## ROWS
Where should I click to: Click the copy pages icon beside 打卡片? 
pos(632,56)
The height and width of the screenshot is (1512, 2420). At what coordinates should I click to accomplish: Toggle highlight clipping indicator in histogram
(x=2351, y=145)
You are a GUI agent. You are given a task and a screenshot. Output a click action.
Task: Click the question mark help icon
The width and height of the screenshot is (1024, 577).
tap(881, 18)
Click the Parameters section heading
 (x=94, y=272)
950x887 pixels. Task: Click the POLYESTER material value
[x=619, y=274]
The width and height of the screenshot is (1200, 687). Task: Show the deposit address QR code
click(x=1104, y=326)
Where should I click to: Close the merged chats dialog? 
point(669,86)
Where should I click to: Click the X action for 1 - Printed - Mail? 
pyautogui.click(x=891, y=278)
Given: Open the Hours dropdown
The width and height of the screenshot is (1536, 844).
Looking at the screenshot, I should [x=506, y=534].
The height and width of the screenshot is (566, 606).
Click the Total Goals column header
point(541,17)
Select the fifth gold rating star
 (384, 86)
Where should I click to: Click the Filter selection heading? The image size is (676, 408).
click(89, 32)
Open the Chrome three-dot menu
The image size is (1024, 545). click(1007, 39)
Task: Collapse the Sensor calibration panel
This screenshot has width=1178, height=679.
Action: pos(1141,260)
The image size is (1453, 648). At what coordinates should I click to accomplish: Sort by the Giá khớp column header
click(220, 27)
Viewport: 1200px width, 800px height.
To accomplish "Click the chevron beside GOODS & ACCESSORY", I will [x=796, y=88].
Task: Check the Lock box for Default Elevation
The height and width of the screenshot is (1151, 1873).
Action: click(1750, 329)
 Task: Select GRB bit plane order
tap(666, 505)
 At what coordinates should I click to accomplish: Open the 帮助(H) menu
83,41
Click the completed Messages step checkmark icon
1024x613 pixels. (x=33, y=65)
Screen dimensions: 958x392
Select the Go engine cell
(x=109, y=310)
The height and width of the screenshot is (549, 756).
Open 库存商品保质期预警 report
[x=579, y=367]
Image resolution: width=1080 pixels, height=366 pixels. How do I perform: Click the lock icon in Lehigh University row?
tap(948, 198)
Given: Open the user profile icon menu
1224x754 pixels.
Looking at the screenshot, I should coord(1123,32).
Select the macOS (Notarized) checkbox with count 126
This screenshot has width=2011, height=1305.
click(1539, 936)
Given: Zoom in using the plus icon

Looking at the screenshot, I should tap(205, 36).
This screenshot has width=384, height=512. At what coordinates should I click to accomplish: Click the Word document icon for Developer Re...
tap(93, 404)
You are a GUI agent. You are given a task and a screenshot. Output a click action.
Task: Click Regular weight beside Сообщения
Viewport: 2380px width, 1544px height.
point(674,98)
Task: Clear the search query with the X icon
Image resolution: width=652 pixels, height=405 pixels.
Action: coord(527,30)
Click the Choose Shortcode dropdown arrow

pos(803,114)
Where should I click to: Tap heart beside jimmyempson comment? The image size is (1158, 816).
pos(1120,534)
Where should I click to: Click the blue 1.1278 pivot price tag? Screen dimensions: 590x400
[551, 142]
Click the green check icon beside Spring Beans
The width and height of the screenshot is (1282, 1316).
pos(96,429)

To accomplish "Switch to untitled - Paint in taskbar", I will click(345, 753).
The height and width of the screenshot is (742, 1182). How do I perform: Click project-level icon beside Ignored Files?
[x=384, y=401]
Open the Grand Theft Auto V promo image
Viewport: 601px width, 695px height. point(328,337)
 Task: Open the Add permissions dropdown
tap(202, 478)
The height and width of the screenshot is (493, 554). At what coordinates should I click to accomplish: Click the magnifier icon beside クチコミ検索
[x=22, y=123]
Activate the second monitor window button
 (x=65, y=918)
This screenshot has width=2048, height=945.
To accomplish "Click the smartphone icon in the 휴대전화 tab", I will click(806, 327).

## OBJECTIVE
Could you retype the listing above line for line, without changing anything?

## IN RESPONSE
Where should I click to: Click the copy pages icon beside 打卡片? 
pos(632,56)
The height and width of the screenshot is (1512, 2420). At what coordinates should I click to accomplish: Toggle highlight clipping indicator in histogram
(x=2351, y=145)
You are a GUI agent. You are given a task and a screenshot. Output a click action.
Task: Click the question mark help icon
The width and height of the screenshot is (1024, 577).
tap(881, 18)
Click the Parameters section heading
 (x=94, y=272)
950x887 pixels. Task: Click the POLYESTER material value
[x=619, y=274]
The width and height of the screenshot is (1200, 687). Task: Show the deposit address QR code
click(x=1104, y=326)
Where should I click to: Close the merged chats dialog? 
point(669,86)
Where should I click to: Click the X action for 1 - Printed - Mail? 
pyautogui.click(x=891, y=278)
Given: Open the Hours dropdown
The width and height of the screenshot is (1536, 844).
Looking at the screenshot, I should [x=506, y=534].
The height and width of the screenshot is (566, 606).
Click the Total Goals column header
point(541,17)
Select the fifth gold rating star
 (384, 86)
Where should I click to: Click the Filter selection heading? The image size is (676, 408).
click(89, 32)
Open the Chrome three-dot menu
The image size is (1024, 545). click(1007, 39)
Task: Collapse the Sensor calibration panel
This screenshot has width=1178, height=679.
Action: pos(1141,260)
The image size is (1453, 648). At what coordinates should I click to accomplish: Sort by the Giá khớp column header
click(220, 27)
Viewport: 1200px width, 800px height.
To accomplish "Click the chevron beside GOODS & ACCESSORY", I will [x=796, y=88].
Task: Check the Lock box for Default Elevation
The height and width of the screenshot is (1151, 1873).
Action: click(1750, 329)
 Task: Select GRB bit plane order
tap(666, 505)
 At what coordinates should I click to accomplish: Open the 帮助(H) menu
83,41
Click the completed Messages step checkmark icon
1024x613 pixels. (x=33, y=65)
Screen dimensions: 958x392
Select the Go engine cell
(x=109, y=310)
The height and width of the screenshot is (549, 756).
Open 库存商品保质期预警 report
[x=579, y=367]
Image resolution: width=1080 pixels, height=366 pixels. How do I perform: Click the lock icon in Lehigh University row?
tap(948, 198)
Given: Open the user profile icon menu
1224x754 pixels.
Looking at the screenshot, I should coord(1123,32).
Select the macOS (Notarized) checkbox with count 126
This screenshot has width=2011, height=1305.
click(1539, 936)
Given: Zoom in using the plus icon

Looking at the screenshot, I should tap(205, 36).
This screenshot has width=384, height=512. At what coordinates should I click to accomplish: Click the Word document icon for Developer Re...
tap(93, 404)
You are a GUI agent. You are given a task and a screenshot. Output a click action.
Task: Click Regular weight beside Сообщения
Viewport: 2380px width, 1544px height.
point(674,98)
Task: Clear the search query with the X icon
Image resolution: width=652 pixels, height=405 pixels.
Action: coord(527,30)
Click the Choose Shortcode dropdown arrow

pos(803,114)
Where should I click to: Tap heart beside jimmyempson comment? The image size is (1158, 816).
pos(1120,534)
Where should I click to: Click the blue 1.1278 pivot price tag? Screen dimensions: 590x400
[551, 142]
Click the green check icon beside Spring Beans
The width and height of the screenshot is (1282, 1316).
pos(96,429)

To accomplish "Switch to untitled - Paint in taskbar", I will click(345, 753).
The height and width of the screenshot is (742, 1182). How do I perform: Click project-level icon beside Ignored Files?
[x=384, y=401]
Open the Grand Theft Auto V promo image
Viewport: 601px width, 695px height. point(328,337)
 Task: Open the Add permissions dropdown
tap(202, 478)
The height and width of the screenshot is (493, 554). At what coordinates should I click to accomplish: Click the magnifier icon beside クチコミ検索
[x=22, y=123]
Activate the second monitor window button
 (x=65, y=918)
This screenshot has width=2048, height=945.
To accomplish "Click the smartphone icon in the 휴대전화 tab", I will click(806, 327).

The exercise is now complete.